Time to look beyond GDP

Time to look beyond GDP

The success of any country today is gauged by the growth of its economy, as measured by a seemingly all-powerful number: gross domestic product or GDP.

The key goal for most government officials, leaders and policymakers across the world is to achieve infinite growth, to sustain and push this single-digit figure to surpass those of previous years and make sure it's higher than those of immediate peers.

This obsession overlooks the fact that in today's rapidly changing world, some of the data used to calculate GDP are irrelevant or obsolete. Many countries have adopted new methodologies or adjusted old ones to obtain a more accurate view of how their economies are performing.

In Thailand, for example, The National Economic and Social Development Board (NESDB) recently changed from calculating growth as a factor of prices in a fixed base year (1988 in Thailand's case) to "chain volume measures" (CVM). The latter uses the year prior to the one under review, providing a more accurate representation of the goods and services being produced.

The CVM method, in line with the UN-supported System of National Accounts (SNA), will allow Thailand to better calculate growth using a year-by-year comparison, as opposed to using relative prices from a single year nearly three decades ago.

In India, although it still uses a fixed base year, the statistics ministry has changed the base year from 2005 to 2012. The result was 6.9% GDP growth as opposed to 4.7% when using the previous base year. Which one is more accurate? We'll leave the economists to sort it out.

For better or worse, we're addicted to GDP as the measure of how well we're doing. It would be preposterous, most people believe, if a large economy such as China, India or the United States were to declare that it would adopt Bhutan's Gross National Happiness (GNH) model.
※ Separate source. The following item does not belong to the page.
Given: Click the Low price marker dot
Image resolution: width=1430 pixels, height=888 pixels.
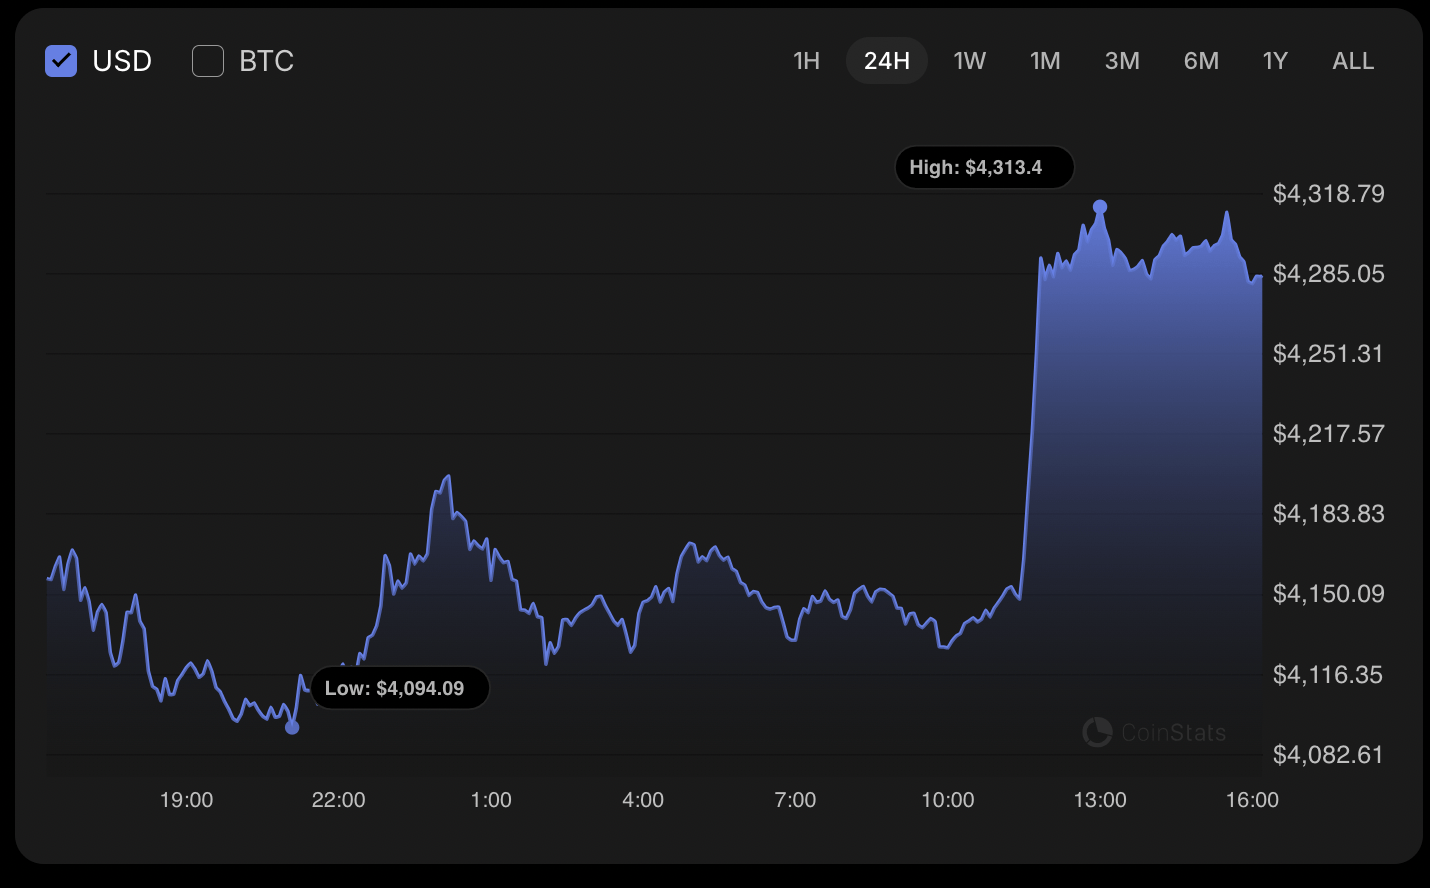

The sad reality is that the elements used to calculate GDP only include income, consumption and production — or money, money and money. In other words, the more confident investors and consumers are, the more money will flow in and out of the economy. That and only that means the country is better off.

I have to wonder, though, where this sort of growth really leads a country. After all, there is a good argument for measuring quality of life, human development, happiness or environmental health, if economists can agree on ways to quantify them.

We live in an era of mindless growth where people worship economic figures. But the deteriorating environment, growing inequality and the outsized power of multinational corporations are all signs that GDP is an imperfect measure of our true well being.

Many countries are experiencing rapid economic growth, yet as their richest citizens flaunt the rewards of success, its poorest seem no better off. The young and unfortunate face ever-diminishing opportunities.

Inequality happens when the division of wealth results in a small group of people holding the majority of a nation's capital. The lower and middle classes have less access to capital and fewer resources, and are unlikely to break out of this unfortunate cycle.

Earlier this year, a report by Oxfam showed that the share of the world's wealth owned by the richest 1% increased from 44% in 2009 to 48% in 2014 and would exceed 50% by next year. The biggest gaps were in the most developed economies such as Japan, the United States, Spain and the UK.

Perhaps it's time for all of us to be more considerate and develop a new framework that can measure successful development that takes other social factors into consideration. By shifting away from relying solely on GDP, a more holistic approach will allow the country to develop sustainably and inclusively, rather than mindlessly.

Thankfully, some organisations have been promoting more sustainable development and a more mindful approach to evaluating what progress means. The consequences of prosperity must not be the health of our earth.

For example, the United Nations Environment Programme (UNEP) recently released a new report providing guidelines and solutions to sustainably manage the fast-growing appetite for natural resources in the region.

However, any recommendation or handbook can only lead a country toward meaningful, positive change if governments, leaders and policymakers adopt the concept of sustainability seriously and act on it.

To quote the American author and environmentalist Edward Abbey: "Growth for the sake of growth is the ideology of the cancer cell." And indeed we will be living in the cancer cell if we don't start taking preventive actions today.